» INFORMATION PROVIDED
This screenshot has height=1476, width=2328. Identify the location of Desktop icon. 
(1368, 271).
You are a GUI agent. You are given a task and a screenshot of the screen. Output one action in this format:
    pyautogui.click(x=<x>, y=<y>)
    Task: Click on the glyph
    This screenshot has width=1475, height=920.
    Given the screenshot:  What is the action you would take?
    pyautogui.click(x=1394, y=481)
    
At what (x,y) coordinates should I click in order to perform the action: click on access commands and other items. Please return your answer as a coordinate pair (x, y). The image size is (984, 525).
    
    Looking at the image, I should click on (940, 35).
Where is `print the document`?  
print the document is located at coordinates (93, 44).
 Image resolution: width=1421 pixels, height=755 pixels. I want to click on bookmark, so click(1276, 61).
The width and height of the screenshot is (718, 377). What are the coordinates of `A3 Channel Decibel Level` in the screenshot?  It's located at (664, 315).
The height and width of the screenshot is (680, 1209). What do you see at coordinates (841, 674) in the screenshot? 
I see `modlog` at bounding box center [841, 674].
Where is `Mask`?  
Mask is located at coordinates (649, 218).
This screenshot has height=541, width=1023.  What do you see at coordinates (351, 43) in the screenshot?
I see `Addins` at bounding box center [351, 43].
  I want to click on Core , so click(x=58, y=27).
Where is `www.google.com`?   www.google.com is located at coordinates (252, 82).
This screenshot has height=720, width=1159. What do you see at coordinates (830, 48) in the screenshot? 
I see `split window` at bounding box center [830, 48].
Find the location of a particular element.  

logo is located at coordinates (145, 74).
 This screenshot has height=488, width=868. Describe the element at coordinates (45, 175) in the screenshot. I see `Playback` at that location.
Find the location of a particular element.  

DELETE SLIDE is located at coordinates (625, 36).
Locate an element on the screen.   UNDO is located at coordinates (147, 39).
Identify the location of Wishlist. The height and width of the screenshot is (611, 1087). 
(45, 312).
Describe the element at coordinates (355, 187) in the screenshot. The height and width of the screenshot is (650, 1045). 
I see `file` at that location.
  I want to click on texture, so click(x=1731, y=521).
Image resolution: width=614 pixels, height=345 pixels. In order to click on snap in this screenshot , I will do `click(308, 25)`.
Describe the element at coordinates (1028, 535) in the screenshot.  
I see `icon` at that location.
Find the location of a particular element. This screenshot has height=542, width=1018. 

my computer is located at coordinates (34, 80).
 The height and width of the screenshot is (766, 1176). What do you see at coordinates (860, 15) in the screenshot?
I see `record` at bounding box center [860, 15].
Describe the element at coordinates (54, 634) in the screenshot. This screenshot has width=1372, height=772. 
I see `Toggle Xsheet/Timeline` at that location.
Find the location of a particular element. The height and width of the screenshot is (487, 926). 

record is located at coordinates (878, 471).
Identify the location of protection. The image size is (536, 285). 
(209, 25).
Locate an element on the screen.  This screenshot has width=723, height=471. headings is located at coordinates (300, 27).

» REQUIRED WORK
Render each line of the rows above as a Markdown table with the columns No and Text, giving each line its number and leaving out blank lines.

» EXERCISE SOLUTION
| No | Text |
|---|---|
| 1 | This screenshot has height=1476, width=2328. Identify the location of Desktop icon.  |
| 2 | (1368, 271). |
| 3 | You are a GUI agent. You are given a task and a screenshot of the screen. Output one action in this format: |
| 4 |     pyautogui.click(x=<x>, y=<y>) |
| 5 |     Task: Click on the glyph |
| 6 |     This screenshot has width=1475, height=920. |
| 7 |     Given the screenshot:  What is the action you would take? |
| 8 |     pyautogui.click(x=1394, y=481) |
| 9 | At what (x,y) coordinates should I click in order to perform the action: click on access commands and other items. Please return your answer as a coordinate pair (x, y). The image size is (984, 525). |
| 10 |     Looking at the image, I should click on (940, 35). |
| 11 | Where is `print the document`?   |
| 12 | print the document is located at coordinates (93, 44). |
| 13 |  Image resolution: width=1421 pixels, height=755 pixels. I want to click on bookmark, so click(1276, 61). |
| 14 | The width and height of the screenshot is (718, 377). What are the coordinates of `A3 Channel Decibel Level` in the screenshot?  It's located at (664, 315). |
| 15 | The height and width of the screenshot is (680, 1209). What do you see at coordinates (841, 674) in the screenshot?  |
| 16 | I see `modlog` at bounding box center [841, 674]. |
| 17 | Where is `Mask`?   |
| 18 | Mask is located at coordinates (649, 218). |
| 19 | This screenshot has height=541, width=1023.  What do you see at coordinates (351, 43) in the screenshot? |
| 20 | I see `Addins` at bounding box center [351, 43]. |
| 21 |   I want to click on Core , so click(x=58, y=27). |
| 22 | Where is `www.google.com`?   www.google.com is located at coordinates (252, 82). |
| 23 | This screenshot has height=720, width=1159. What do you see at coordinates (830, 48) in the screenshot?  |
| 24 | I see `split window` at bounding box center [830, 48]. |
| 25 | Find the location of a particular element.   |
| 26 | logo is located at coordinates (145, 74). |
| 27 |  This screenshot has height=488, width=868. Describe the element at coordinates (45, 175) in the screenshot. I see `Playback` at that location. |
| 28 | Find the location of a particular element.   |
| 29 | DELETE SLIDE is located at coordinates (625, 36). |
| 30 | Locate an element on the screen.   UNDO is located at coordinates (147, 39). |
| 31 | Identify the location of Wishlist. The height and width of the screenshot is (611, 1087).  |
| 32 | (45, 312). |
| 33 | Describe the element at coordinates (355, 187) in the screenshot. The height and width of the screenshot is (650, 1045).  |
| 34 | I see `file` at that location. |
| 35 |   I want to click on texture, so click(x=1731, y=521). |
| 36 | Image resolution: width=614 pixels, height=345 pixels. In order to click on snap in this screenshot , I will do `click(308, 25)`. |
| 37 | Describe the element at coordinates (1028, 535) in the screenshot.   |
| 38 | I see `icon` at that location. |
| 39 | Find the location of a particular element. This screenshot has height=542, width=1018.  |
| 40 | my computer is located at coordinates (34, 80). |
| 41 |  The height and width of the screenshot is (766, 1176). What do you see at coordinates (860, 15) in the screenshot? |
| 42 | I see `record` at bounding box center [860, 15]. |
| 43 | Describe the element at coordinates (54, 634) in the screenshot. This screenshot has width=1372, height=772.  |
| 44 | I see `Toggle Xsheet/Timeline` at that location. |
| 45 | Find the location of a particular element. The height and width of the screenshot is (487, 926).  |
| 46 | record is located at coordinates (878, 471). |
| 47 | Identify the location of protection. The image size is (536, 285).  |
| 48 | (209, 25). |
| 49 | Locate an element on the screen.  This screenshot has width=723, height=471. headings is located at coordinates (300, 27). |